Unemployed workers will set up one tent city at the Monumental Baptist
Church on Sept. 20 and five days later will march on the Convention
Center. The encampment and the march are being organized by the Bail
Out the People Movement. The Institute for Policy Studies, The Nation
magazine, the United Electrical, Radio and Machine Workers of America,
Pittsburgh United and other organizations will host events including a
panel on corporate globalization featuring former World Bank President
Joseph Stiglitz, along with a "People's Tribunal." There will be a
religious procession calling for social justice and a concert organized
by Students for a Democratic Society.
But expect difficulties. The Secret Service has so far denied protesters permits while it determines the size of the "security perimeter" it will impose around the world leaders. Pittsburgh has contracted to bring in an extra 4,000 police officers at an estimated cost of $9.5 million. Activist groups have reported incidents of surveillance and harassment. The struggle to thwart the voices of citizens will be as fierce as the struggle to amplify the voices of the criminal class that is trashing the world's economy. These elites will appear from behind closed doors with their communiques and resolutions to address us in their specialized jargon of power and expertise. They will attempt to convince us they have not lost control. They will make recommitments to free-trade agreements from the General Agreement on Tariffs and Trade, or GATT, the World Trade Organization and NAFTA, which have all thrust a knife into the backs of the working class. They will insist that the world can be managed and understood exclusively through their distorted lens of economics. But their day is over. They are the apostles of a dead system. They maintain power through fraud and force. Do not expect them to go without a struggle. But they have nothing left to say to us.

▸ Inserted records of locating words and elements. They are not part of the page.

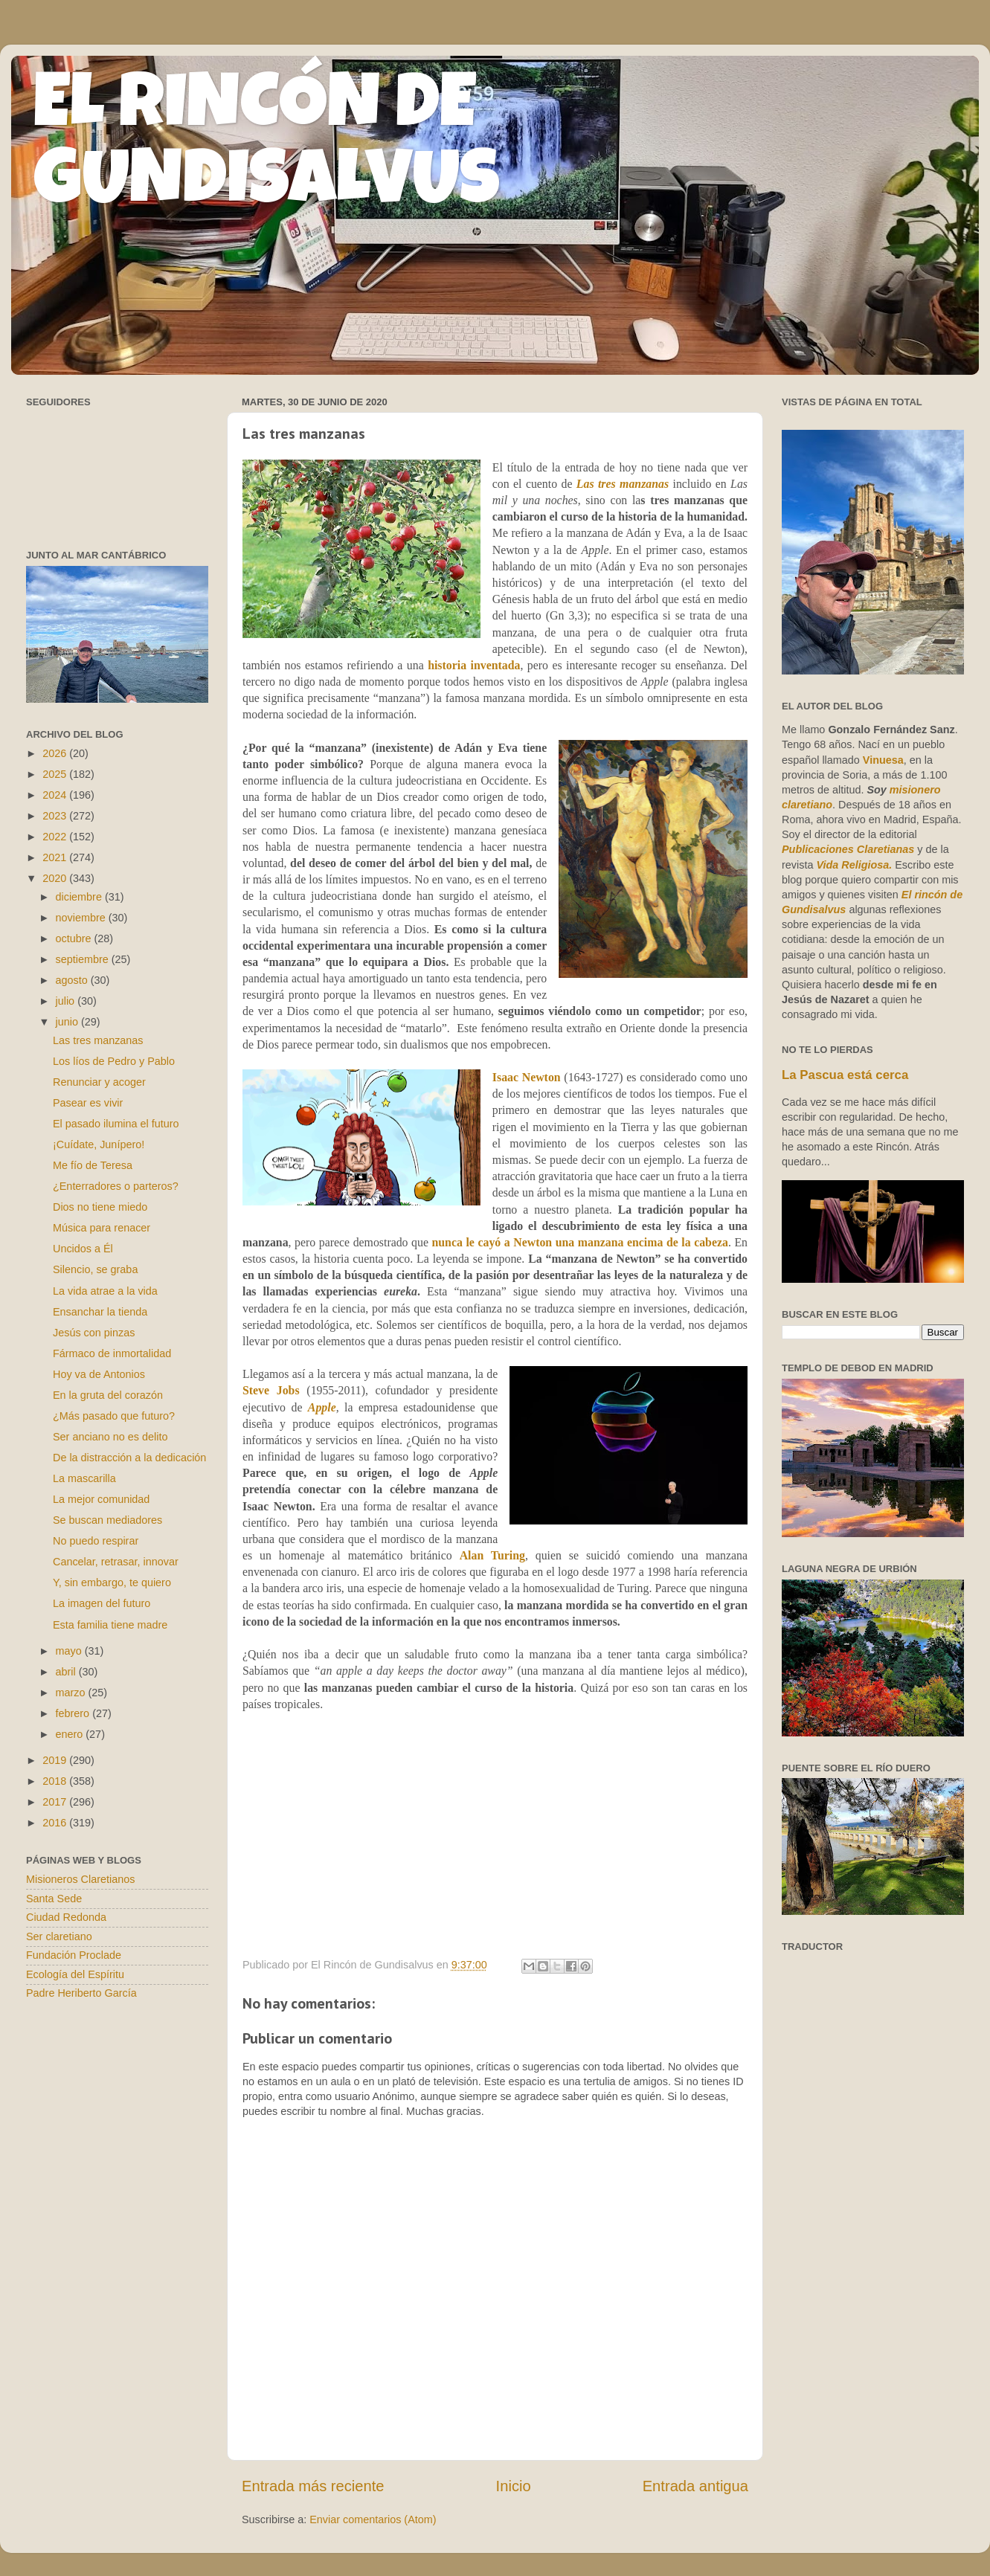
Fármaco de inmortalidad (112, 1353)
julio (67, 1001)
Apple (322, 1407)
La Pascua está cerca (845, 1075)
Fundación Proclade (73, 1955)
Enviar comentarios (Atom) (372, 2519)
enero (71, 1734)
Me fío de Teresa (92, 1165)
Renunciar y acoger (99, 1082)
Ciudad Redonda (66, 1917)
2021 (55, 857)
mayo (70, 1651)
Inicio (513, 2486)
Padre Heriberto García (81, 1993)
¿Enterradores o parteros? (116, 1186)
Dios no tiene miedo (100, 1207)
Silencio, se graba (95, 1269)
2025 (55, 774)
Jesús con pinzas (94, 1333)
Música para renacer (101, 1228)
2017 (55, 1802)
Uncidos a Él (83, 1249)
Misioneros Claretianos (80, 1879)
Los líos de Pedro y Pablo (114, 1061)
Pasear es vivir (88, 1103)
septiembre (84, 959)
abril (67, 1672)
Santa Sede (54, 1898)
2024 (55, 795)
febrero (74, 1713)
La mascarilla (84, 1478)
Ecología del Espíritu (75, 1974)
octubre (75, 938)
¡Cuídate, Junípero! (98, 1144)
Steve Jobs (271, 1390)
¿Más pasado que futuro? (114, 1416)
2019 (55, 1760)
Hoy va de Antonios (99, 1374)
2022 (55, 837)
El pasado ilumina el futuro (116, 1124)
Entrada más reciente (313, 2486)
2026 (55, 753)
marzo (72, 1692)
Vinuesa (883, 760)
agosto (73, 980)
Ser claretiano (59, 1936)
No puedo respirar (95, 1541)
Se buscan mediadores (107, 1520)
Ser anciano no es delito (110, 1437)
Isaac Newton (526, 1077)
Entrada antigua (695, 2486)
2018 (55, 1781)
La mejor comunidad (101, 1499)
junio (68, 1022)
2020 (55, 878)
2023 (55, 816)
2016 (55, 1823)
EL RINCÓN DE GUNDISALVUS (266, 148)
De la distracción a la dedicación (129, 1458)
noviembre (82, 918)
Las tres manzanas (622, 483)
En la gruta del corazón (108, 1395)
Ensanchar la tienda (100, 1312)
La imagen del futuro (101, 1603)
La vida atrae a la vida (105, 1291)
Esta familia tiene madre (110, 1625)
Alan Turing (492, 1555)
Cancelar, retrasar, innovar (116, 1562)
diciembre (80, 897)
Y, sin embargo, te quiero (112, 1582)
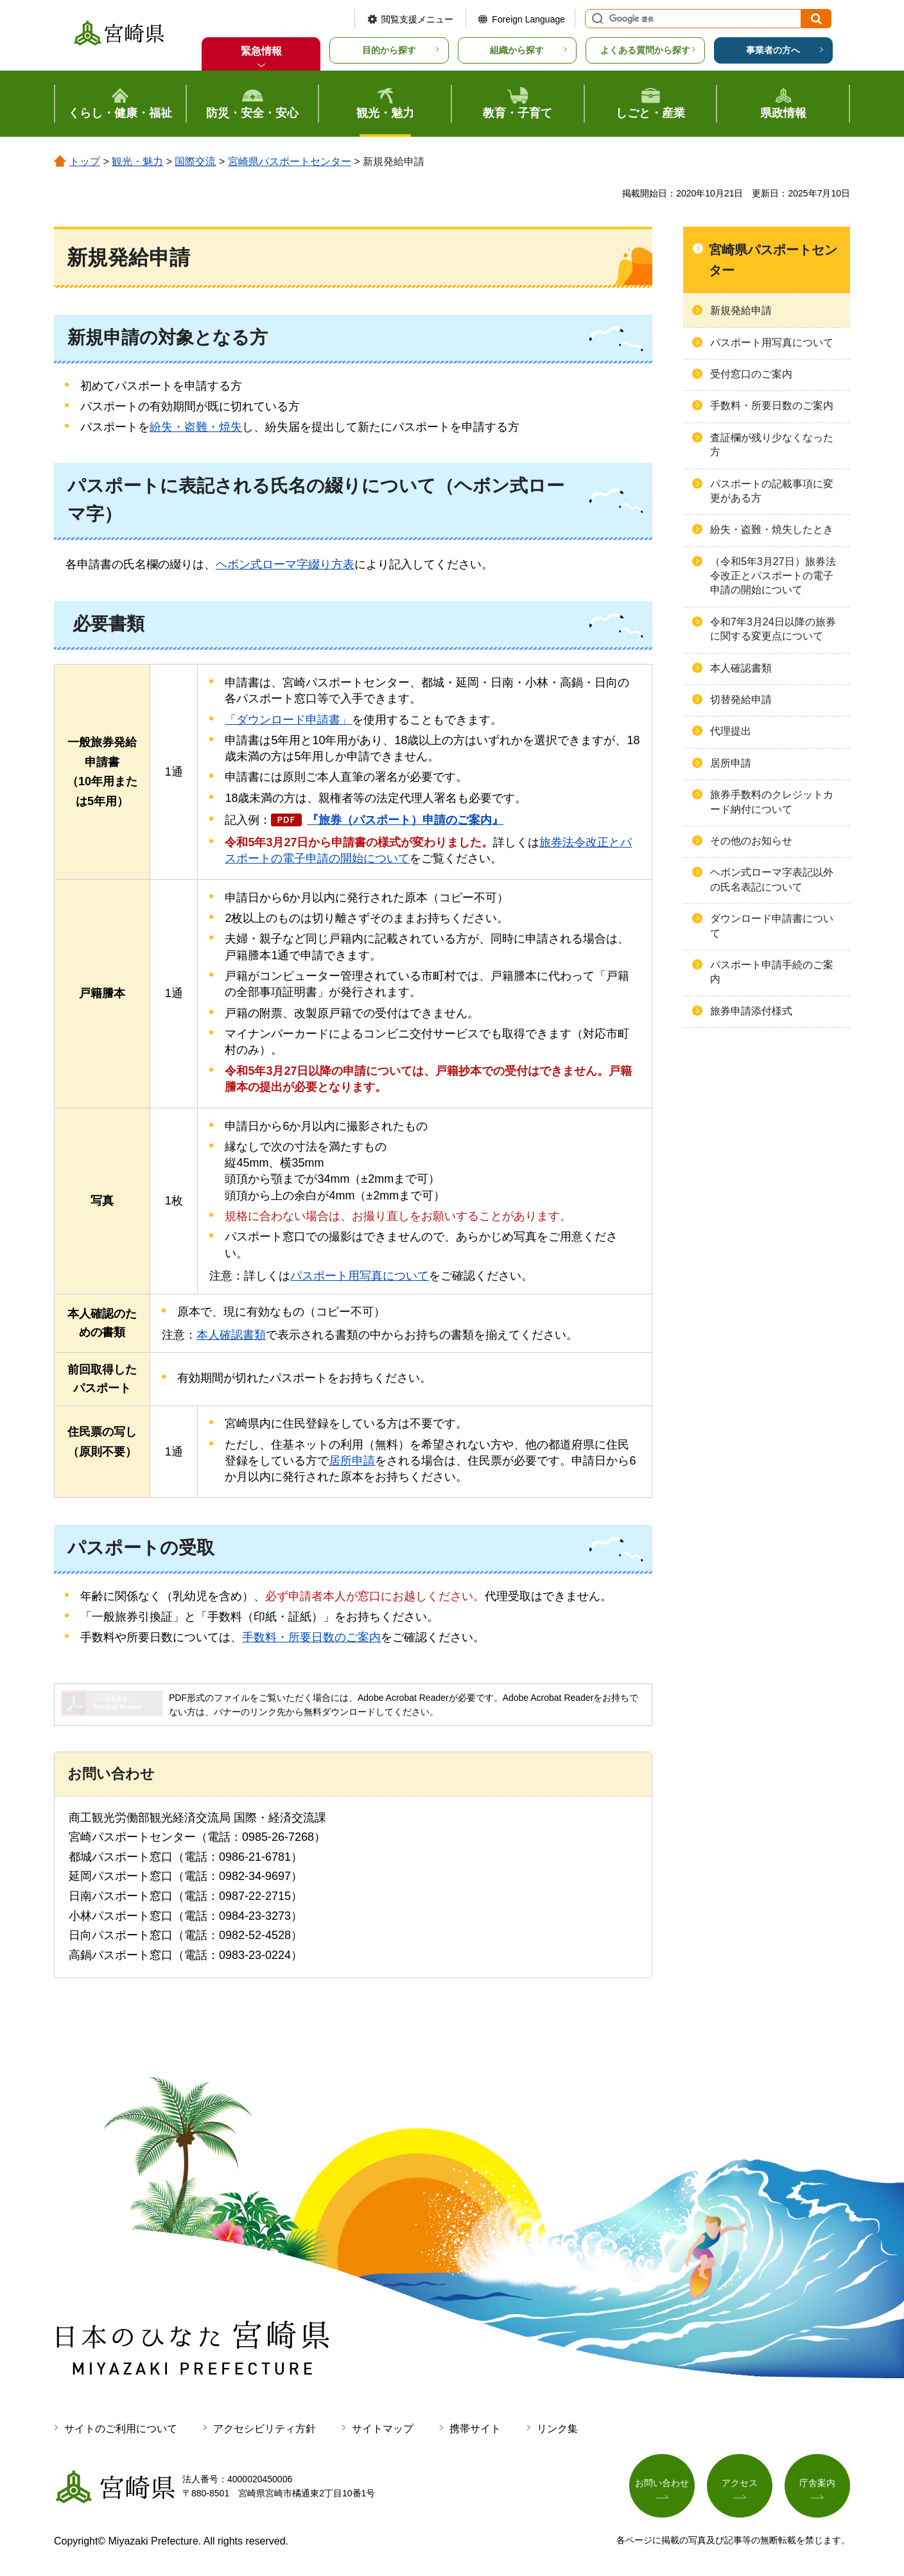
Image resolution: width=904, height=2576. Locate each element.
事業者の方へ (773, 50)
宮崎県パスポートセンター (289, 161)
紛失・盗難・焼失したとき (771, 529)
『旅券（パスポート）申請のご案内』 (405, 820)
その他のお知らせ (751, 840)
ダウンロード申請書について (771, 925)
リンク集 (557, 2428)
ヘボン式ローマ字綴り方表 (285, 564)
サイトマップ (382, 2428)
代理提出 (730, 731)
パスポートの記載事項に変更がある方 (771, 490)
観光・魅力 (137, 161)
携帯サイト (475, 2428)
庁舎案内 (817, 2483)
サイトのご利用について (120, 2428)
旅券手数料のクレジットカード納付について (771, 801)
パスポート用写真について (359, 1275)
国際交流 (195, 161)
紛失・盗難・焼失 (196, 427)
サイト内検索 (595, 18)
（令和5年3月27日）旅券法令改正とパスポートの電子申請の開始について (773, 576)
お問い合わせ (662, 2483)
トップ (84, 161)
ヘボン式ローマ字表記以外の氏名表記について (771, 879)
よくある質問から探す (645, 50)
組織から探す (517, 50)
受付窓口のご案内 (751, 374)
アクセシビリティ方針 (264, 2428)
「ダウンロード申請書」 (288, 719)
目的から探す (389, 50)
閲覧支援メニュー (417, 19)
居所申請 (352, 1460)
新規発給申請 (741, 310)
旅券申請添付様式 (751, 1010)
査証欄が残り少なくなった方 (771, 444)
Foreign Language (528, 19)
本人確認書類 (231, 1334)
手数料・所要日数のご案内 (311, 1637)
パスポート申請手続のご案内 (771, 971)
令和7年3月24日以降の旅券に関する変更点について (773, 628)
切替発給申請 (741, 699)
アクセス (740, 2483)
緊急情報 (261, 51)
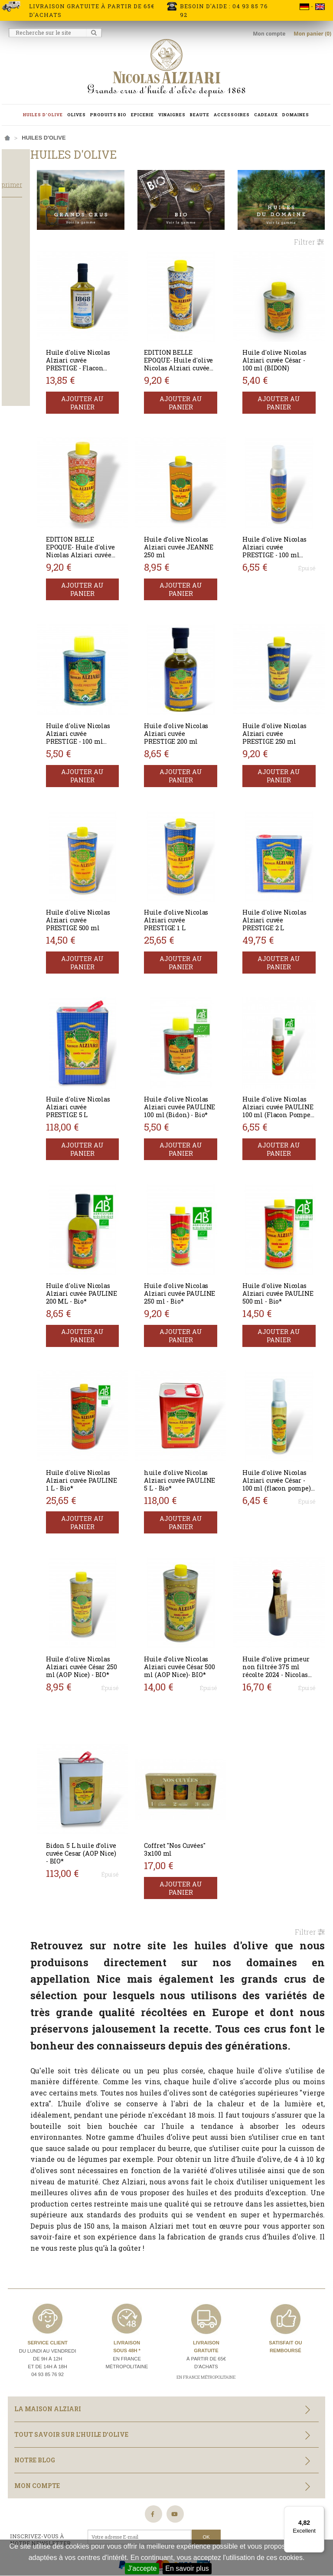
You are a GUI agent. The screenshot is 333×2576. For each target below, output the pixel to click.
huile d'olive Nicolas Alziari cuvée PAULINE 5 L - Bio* (199, 1387)
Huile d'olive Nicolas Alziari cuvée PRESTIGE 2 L (284, 861)
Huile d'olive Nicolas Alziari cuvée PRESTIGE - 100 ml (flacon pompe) (281, 520)
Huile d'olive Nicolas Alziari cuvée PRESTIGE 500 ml (114, 865)
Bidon (17, 394)
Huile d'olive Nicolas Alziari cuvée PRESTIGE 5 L (113, 1035)
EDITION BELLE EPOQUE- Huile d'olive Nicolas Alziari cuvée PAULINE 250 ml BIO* (108, 524)
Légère (19, 368)
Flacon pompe (30, 417)
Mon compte (270, 33)
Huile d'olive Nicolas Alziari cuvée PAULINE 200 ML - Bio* (112, 1213)
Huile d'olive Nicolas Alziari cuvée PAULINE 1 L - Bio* (113, 1387)
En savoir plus (187, 2568)
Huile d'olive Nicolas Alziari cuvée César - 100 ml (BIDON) (284, 343)
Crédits (167, 2507)
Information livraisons (54, 2507)
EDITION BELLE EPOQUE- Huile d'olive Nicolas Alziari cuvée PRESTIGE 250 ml (195, 346)
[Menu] (319, 2511)
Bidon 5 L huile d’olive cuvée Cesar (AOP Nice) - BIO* (111, 1731)
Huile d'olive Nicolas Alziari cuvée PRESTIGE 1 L (199, 861)
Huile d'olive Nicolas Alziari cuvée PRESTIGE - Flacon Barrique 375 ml (114, 346)
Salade (19, 310)
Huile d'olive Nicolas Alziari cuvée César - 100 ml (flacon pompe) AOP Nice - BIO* (284, 1391)
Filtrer (309, 233)
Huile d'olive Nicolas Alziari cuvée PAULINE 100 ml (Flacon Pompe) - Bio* (285, 1042)
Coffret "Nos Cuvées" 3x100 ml (199, 1728)
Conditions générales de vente (233, 2507)
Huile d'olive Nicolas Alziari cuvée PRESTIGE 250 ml (285, 690)
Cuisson (20, 299)
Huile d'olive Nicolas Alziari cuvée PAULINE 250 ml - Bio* (198, 1213)
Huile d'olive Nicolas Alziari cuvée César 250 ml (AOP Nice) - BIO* (112, 1561)
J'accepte (142, 2568)
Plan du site (84, 2524)
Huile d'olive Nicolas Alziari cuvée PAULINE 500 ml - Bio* (283, 1213)
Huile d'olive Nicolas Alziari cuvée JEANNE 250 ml (197, 517)
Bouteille (23, 405)
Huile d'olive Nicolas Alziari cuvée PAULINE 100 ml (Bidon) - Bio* (198, 1039)
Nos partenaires (34, 2524)
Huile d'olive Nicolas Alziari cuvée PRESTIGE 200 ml (199, 690)
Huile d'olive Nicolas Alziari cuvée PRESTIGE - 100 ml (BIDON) (110, 690)
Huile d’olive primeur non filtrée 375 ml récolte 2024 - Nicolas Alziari (285, 1561)
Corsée (19, 345)
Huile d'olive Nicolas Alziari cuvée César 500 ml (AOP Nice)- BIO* (197, 1561)
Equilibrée (24, 356)
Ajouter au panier (114, 381)
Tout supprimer (37, 200)
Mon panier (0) (312, 33)
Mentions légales (123, 2507)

"Those who profess to favour freedom, yet deprecate agitation, are men who want crops without plowing up the ground," Frederick Douglass wrote. "They want rain without thunder and lightening. They want the ocean without the awful roar of its many waters. This struggle may be a moral one; or it may be a physical one; or it may be both moral and physical; but it must be a struggle. Power concedes nothing without a demand. It never did and it never will."
If you can, go to Pittsburgh. This is an opportunity to defy the titans of the corporate state and speak in words that describe our reality. The power elite fear these words. If these words seep into the population, if they become part of our common vernacular, the elite and the systems they defend will be unmasked. Our collective self-delusion will be shattered. These words of defiance expose the lies and crimes the elite use to barrel us toward neofeudalism. And these words, when they become real, propel men and women to resist.
"The end of something often resembles the beginning," the philosopher John Ralston Saul wrote in "Voltaire's Bastards." "More often than not our nose-to-the-glass view makes us believe that the end we are living is in fact a new beginning. This confusion is typical of an old civilization's self-confidence--limited by circumstances and by an absence of memory--and in many ways resembling the sort often produced by senility. Our rational need to control understanding and therefore memory has simply accentuated the confusion. " Nothing seems more permanent than a long-established government about to lose power, nothing more invincible than a grand army on the morning of its annihilation."